(Collected data)
☆ ☆ ☆ ☆
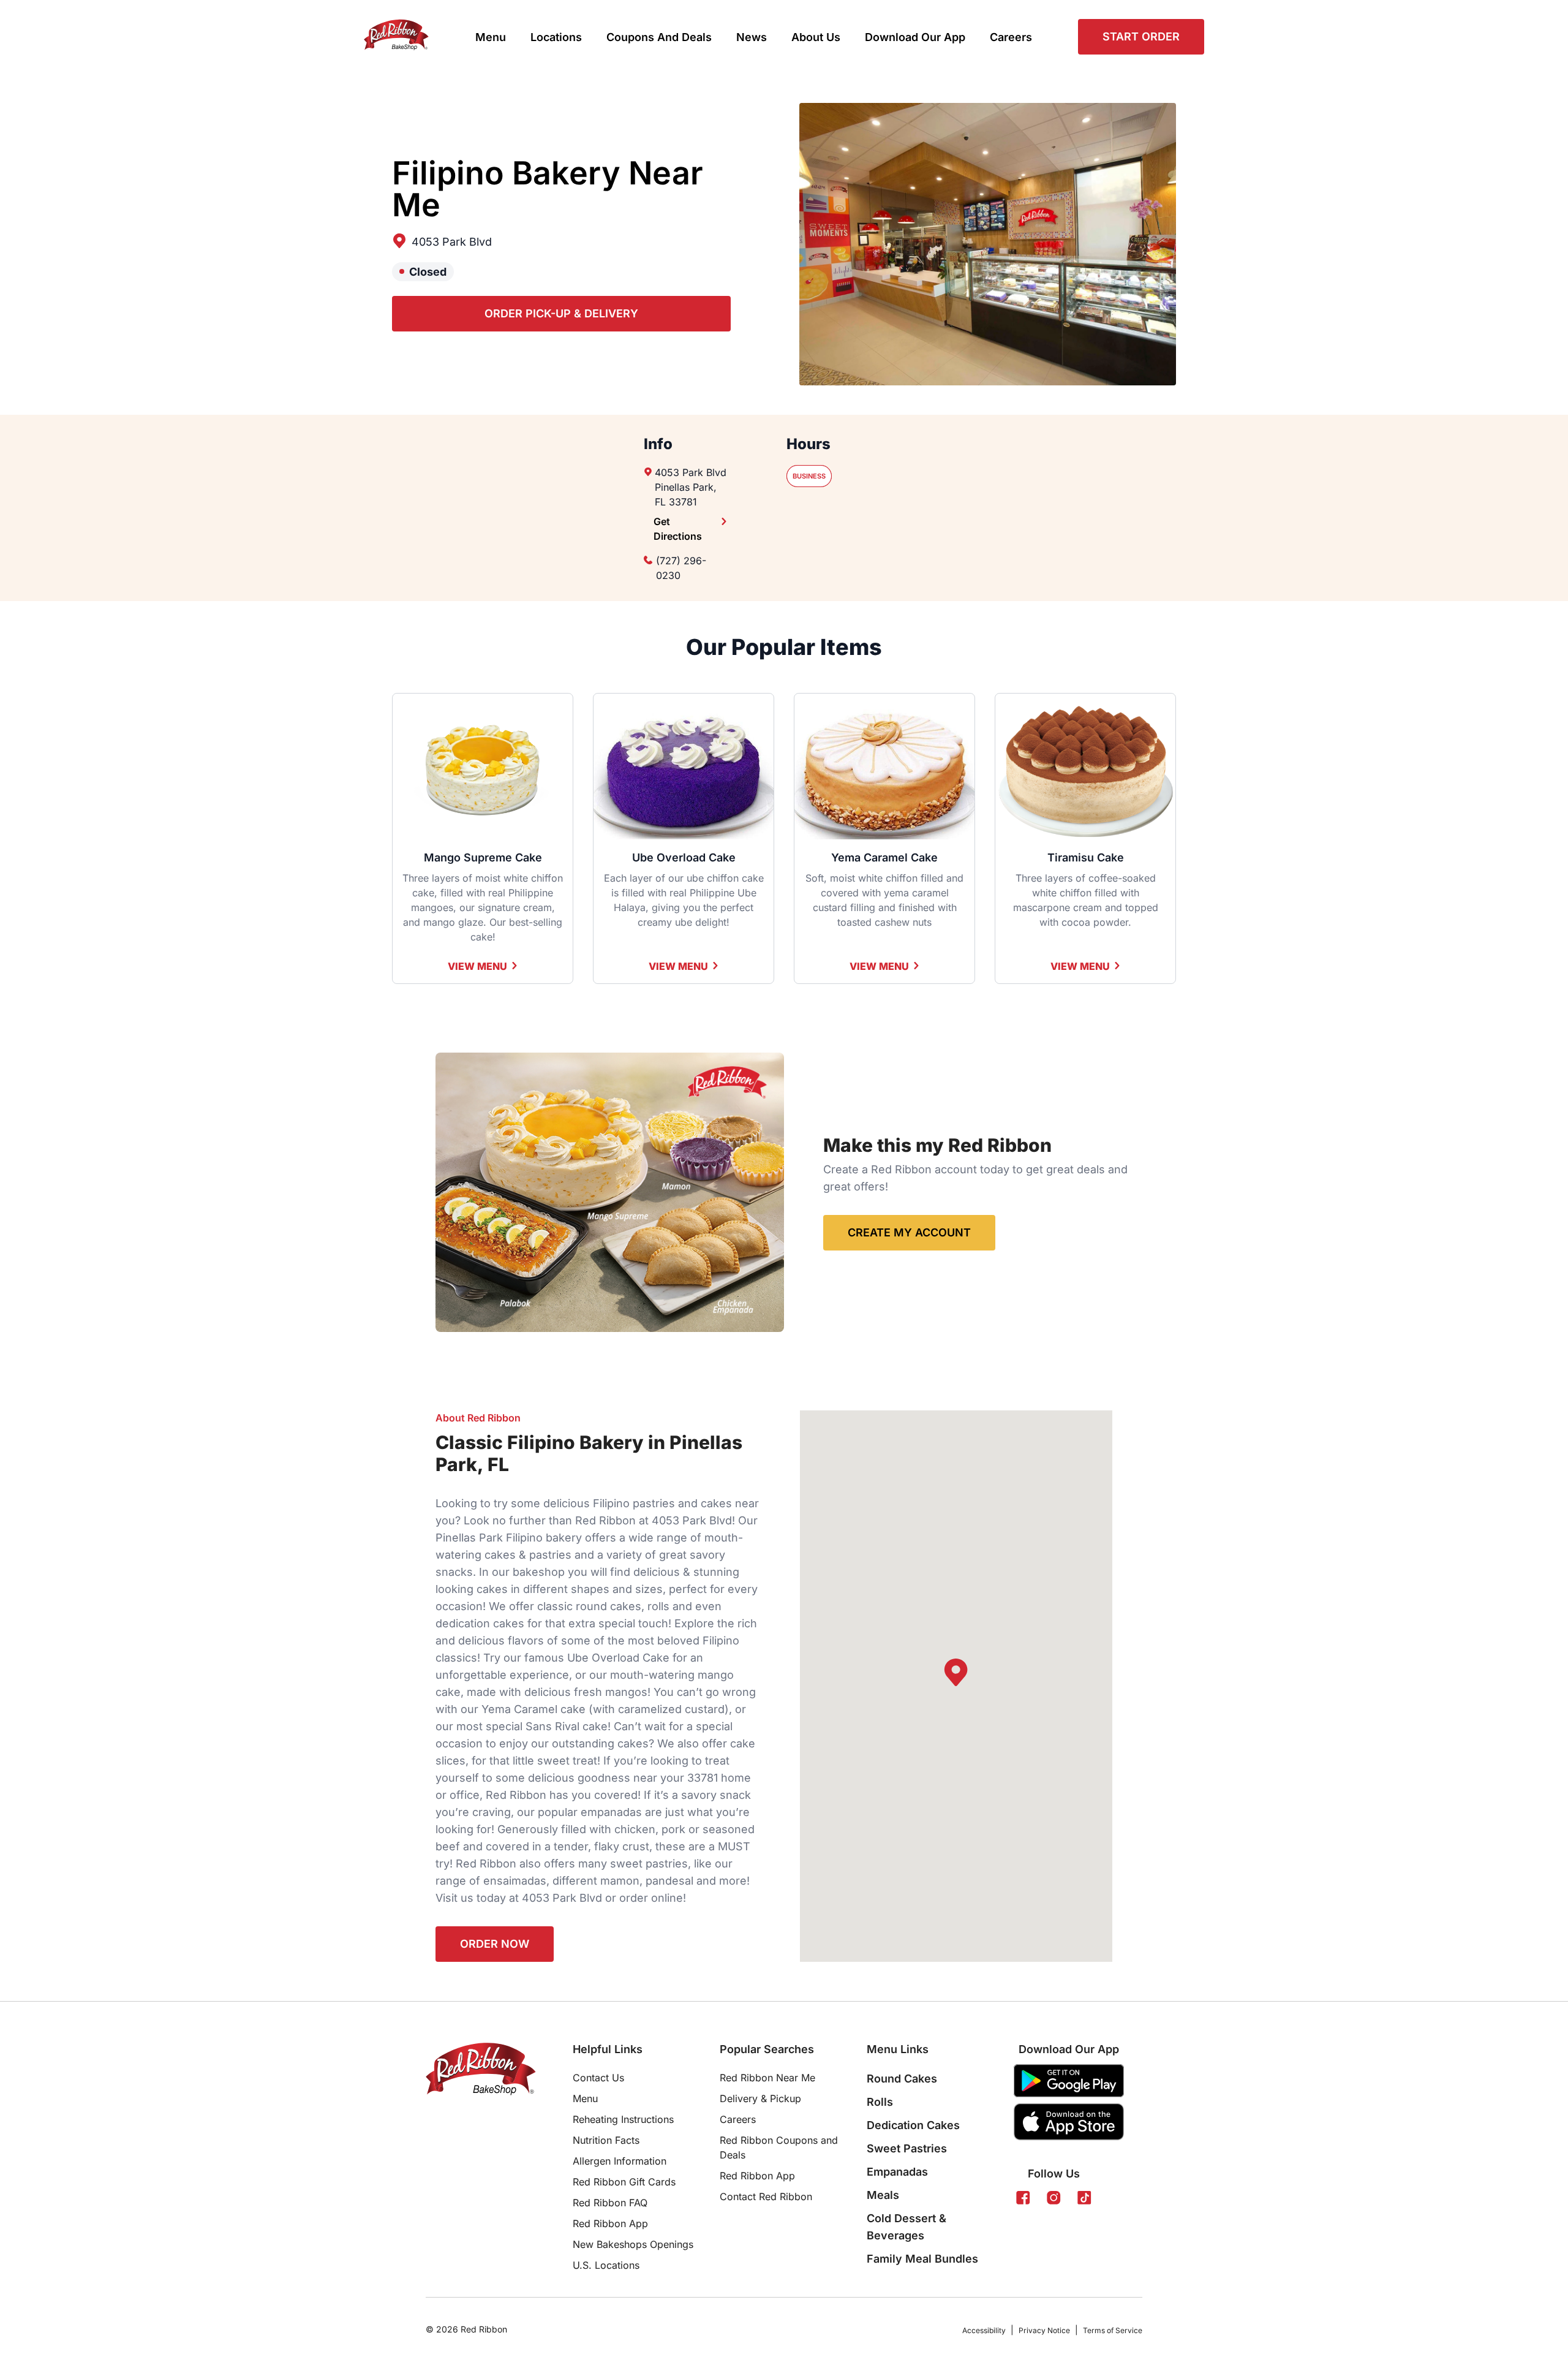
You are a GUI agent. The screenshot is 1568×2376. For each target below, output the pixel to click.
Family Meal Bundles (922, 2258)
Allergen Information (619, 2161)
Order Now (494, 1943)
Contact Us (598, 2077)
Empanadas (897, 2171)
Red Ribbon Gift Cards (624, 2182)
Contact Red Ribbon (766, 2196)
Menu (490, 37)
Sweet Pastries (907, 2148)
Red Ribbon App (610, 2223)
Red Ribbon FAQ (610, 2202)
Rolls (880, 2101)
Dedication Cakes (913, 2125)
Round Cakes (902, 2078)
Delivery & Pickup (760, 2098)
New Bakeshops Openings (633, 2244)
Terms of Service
☆ ☆ ☆ ☆
Go back to the records above and write them out exactly, without the pictures.

▶ **Written answer**:
You are a GUI agent. The screenshot is 1568×2376. For each target below, output the pixel to click.
Family Meal Bundles (922, 2258)
Allergen Information (619, 2161)
Order Now (494, 1943)
Contact Us (598, 2077)
Empanadas (897, 2171)
Red Ribbon Gift Cards (624, 2182)
Contact Red Ribbon (766, 2196)
Menu (490, 37)
Sweet Pastries (907, 2148)
Red Ribbon App (610, 2223)
Red Ribbon FAQ (610, 2202)
Rolls (880, 2101)
Dedication Cakes (913, 2125)
Round Cakes (902, 2078)
Delivery & Pickup (760, 2098)
New Bakeshops Openings (633, 2244)
Terms of Service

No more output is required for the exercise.